Der 33-jährige hat sich das Ziel gesetzt, aus dem auf Öleinnahmen angewiesenen und streng konservativen Königreich einen modernen Staat mit diversifizierter Wirtschaft und alternativen Energiequellen zu machen. In seinem Reformprogramm „Vision 2030“ entwirft MBS das Bild eines weltoffenen und dynamischen Landes mit zukunftsweisenden Technologien. Der Kronprinz hat die Eröffnung von Kinos erlaubt und Frauen das Autofahren ermöglicht.

Doch das ist nur eine Seite der Medaille. Seit drei Jahren führt Saudi-Arabien auf Befehl von MBS im Jemen einen rücksichtslosen und teuren Krieg gegen die iranisch unterstützten Huthis, in dem mehr als 10 000 Zivilisten ums Leben gekommen sind. Ein Sieg der Saudis ist nicht in Sicht. In der Konfrontation mit der schiitischen Regionalmacht Iran hat MBS den Teheraner Revolutionsführer Ali Khamenei mit Adolf Hitler verglichen und angedeutet, dass Riad auch innerhalb der iranischen Grenzen tätig werden könnte, um das feindliche Regime zu erschüttern.

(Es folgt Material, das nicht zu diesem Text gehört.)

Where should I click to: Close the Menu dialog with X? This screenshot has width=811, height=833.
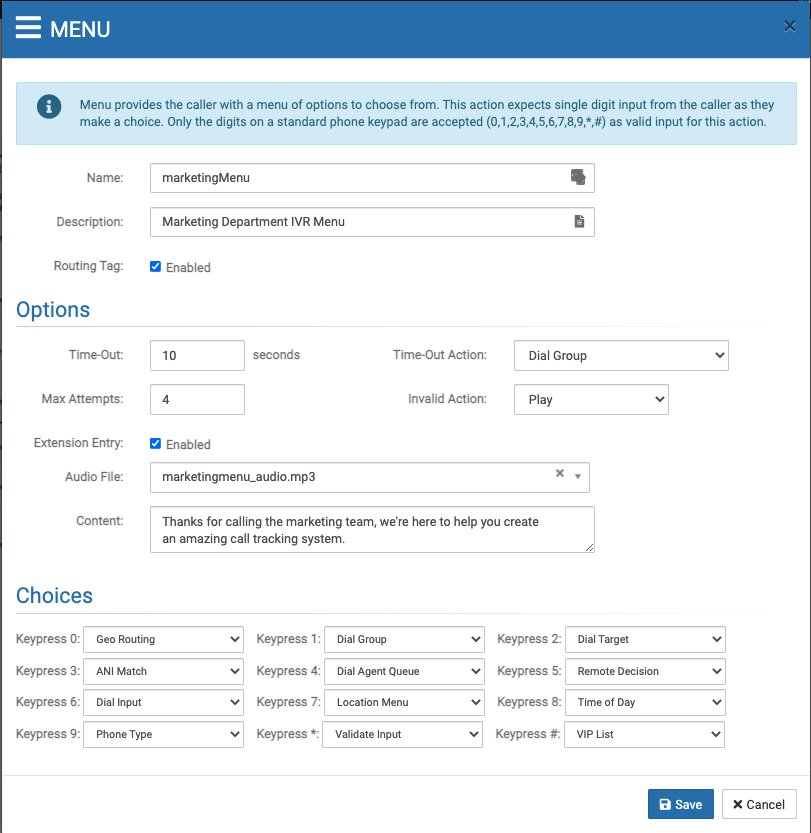click(789, 27)
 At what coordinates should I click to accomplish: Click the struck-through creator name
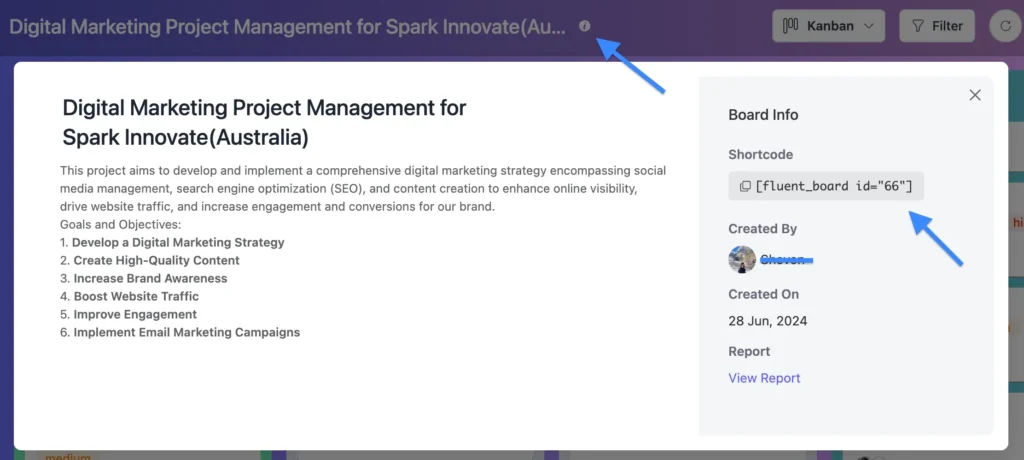(786, 260)
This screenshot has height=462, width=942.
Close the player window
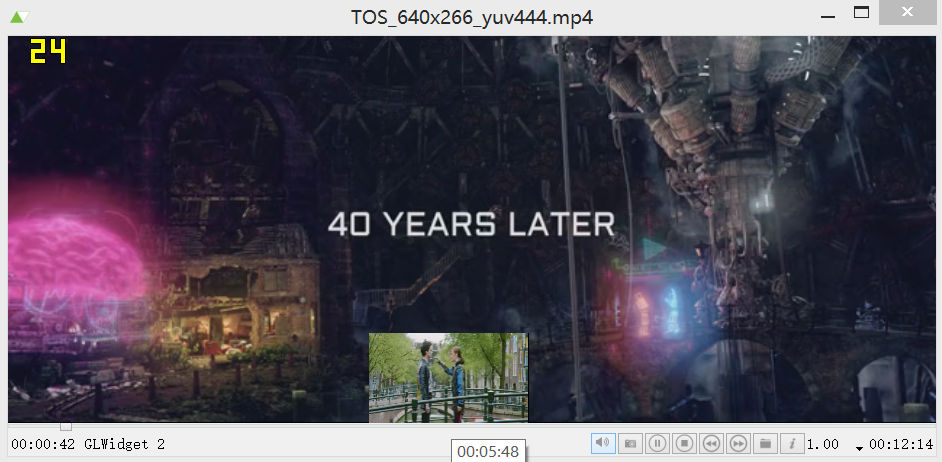pos(907,13)
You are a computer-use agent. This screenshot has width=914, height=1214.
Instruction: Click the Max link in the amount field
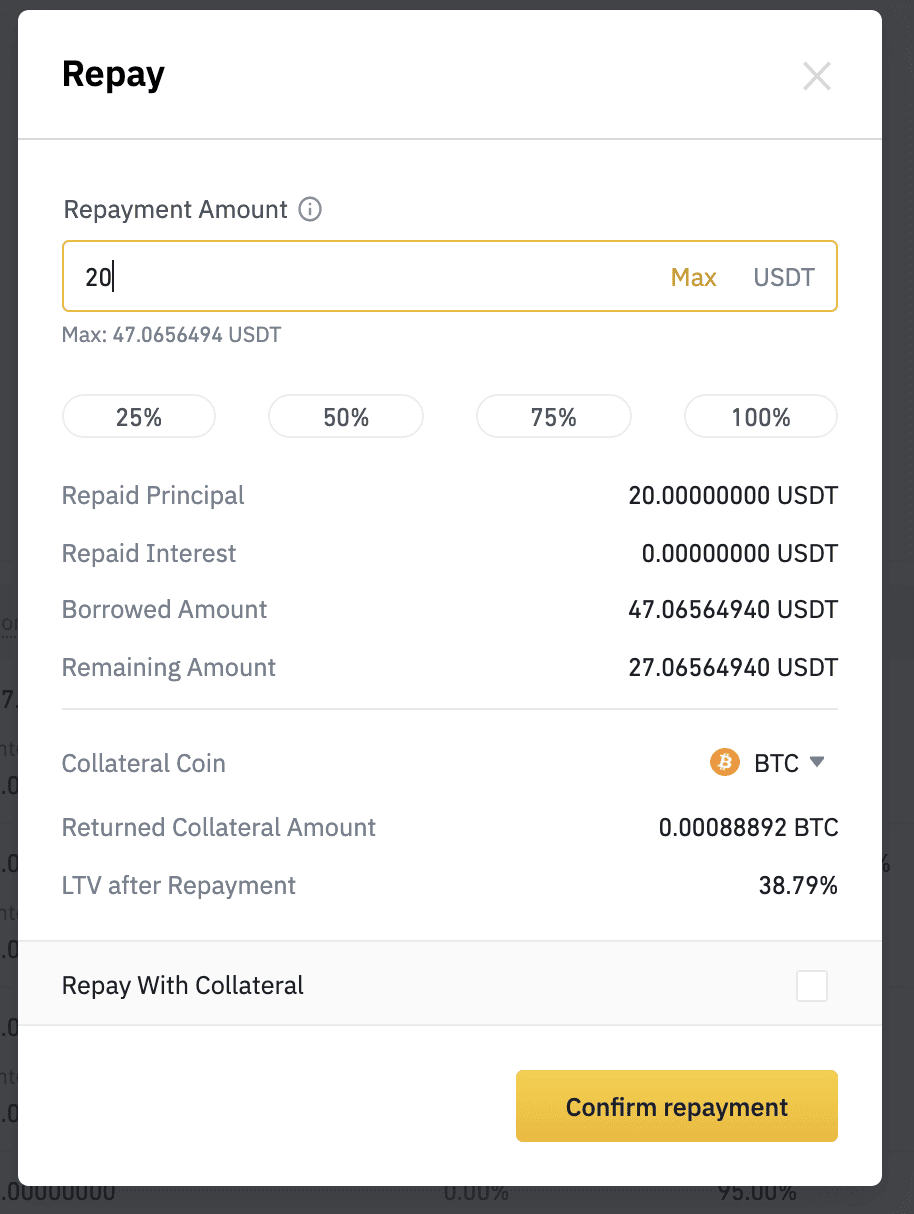[693, 277]
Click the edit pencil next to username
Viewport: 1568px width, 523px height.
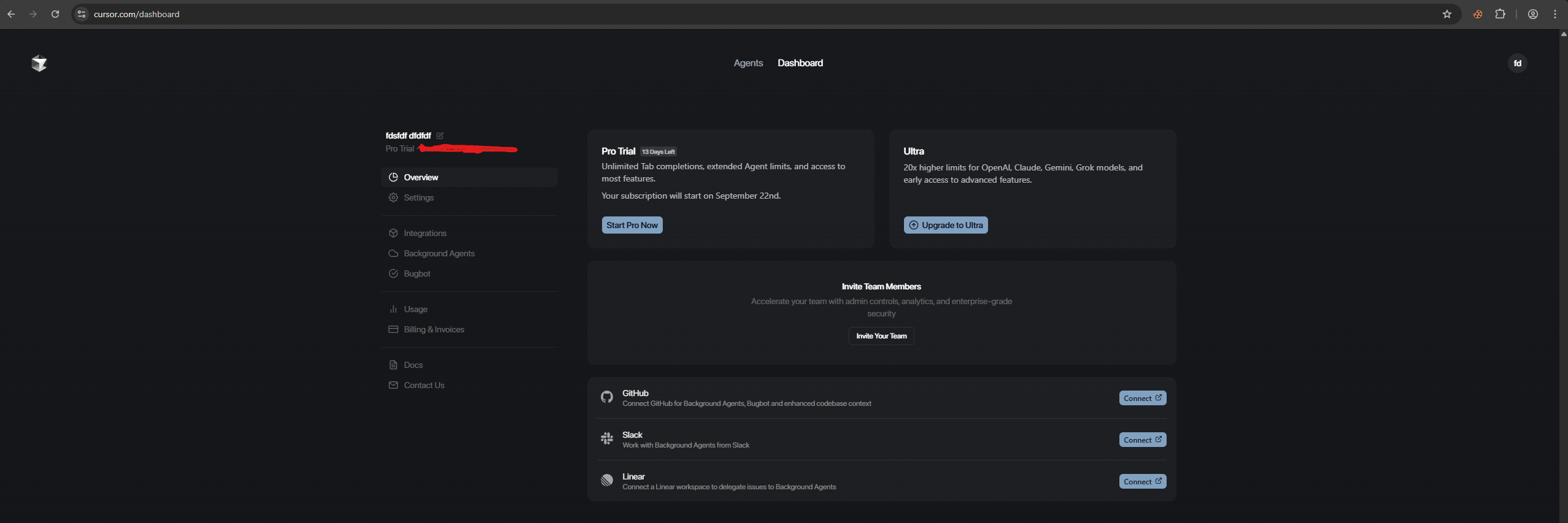point(440,136)
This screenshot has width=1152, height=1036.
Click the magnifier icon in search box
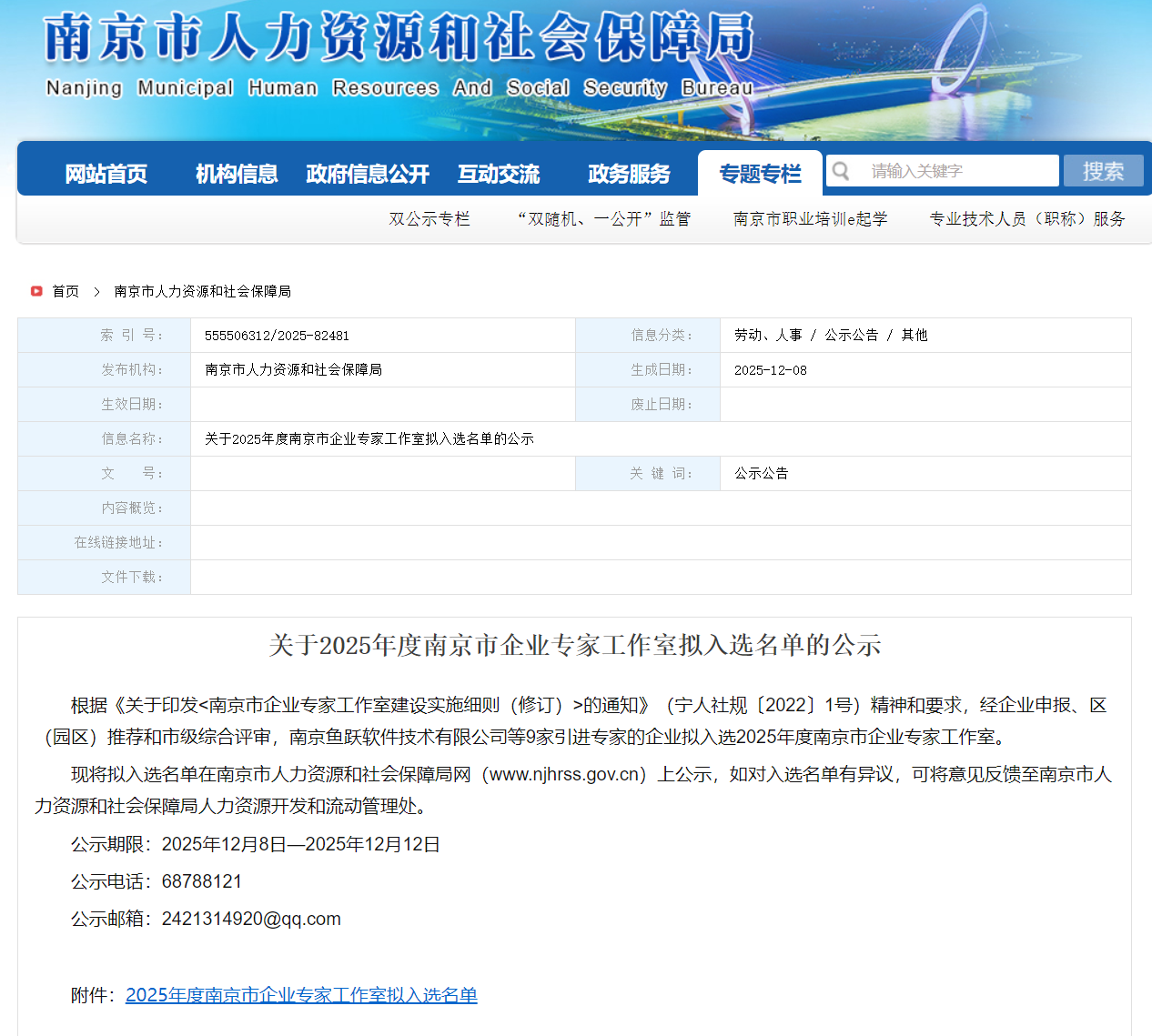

Auf der Arabischen Halbinsel selbst liefert sich Saudi-Arabien seit mehr als einem Jahr einen Machtkampf mit dem kleinen, aber reichen Katar, der die Spaltung der arabischen und islamischen Welt weiter vertieft. Katar hat sich die Unterstützung des Iran und der Türkei gesichert. In der internationalen Öffentlichkeit leidet der Ruf von Mohammed bin Salman als Reformer, weil er mehrere Menschenrechtler ins Gefängnis werfen ließ. Demokratische Veränderungen gehören nicht zum Programm des Prinzen: Er sei weder Gandhi noch Mandela, sagte er dem US-Fernsehsender CBS.

Der Menschenrechtsorganisation Human Rights Watch zufolge hat Saudi-Arabien allein im vergangenen Jahr 146 Menschen hinrichten lassen. Potenziell folgenreicher für die Machtstellung von MBS sind Rückschläge im Kernbereich seiner Pläne für das Land. Sein eigener Vater, König Salman, hat den angekündigten Börsengang des saudischen Ölkonzerns Aramco gekippt und damit eine wichtige Geldquelle für die „Vision 2030“ versiegen lassen. Auch bei anderen Privatisierungsprojekten gibt es Probleme.

Vor einigen Wochen machte ein Onkel des Kronprinzen die Spannungen in der traditionell um Einigkeit bemühten Herrscherfamilie öffentlich. Prinz Ahmed bin Abdulaziz al Saud, ein Halbbruder von König Salman, distanzierte sich angesichts des Debakels in Jemen von MBS.

Zum ersten Mal seit einem halben Jahrhundert sei Saudi-Arabien nicht mehr stabil und berechenbar, schrieb der amerikanische Nahostexperte Bruce Riedel in einem Beitrag für die Onlineplattform Al-Monitor. Manche Beobachter wie der Historiker Michael Burleigh erwarten ein baldiges Scheitern des Kronprinzen. König Salman könne seinen Sohn mit einem einzigen Federstrich entmachten, schrieb Burleigh in der britischen „Times“.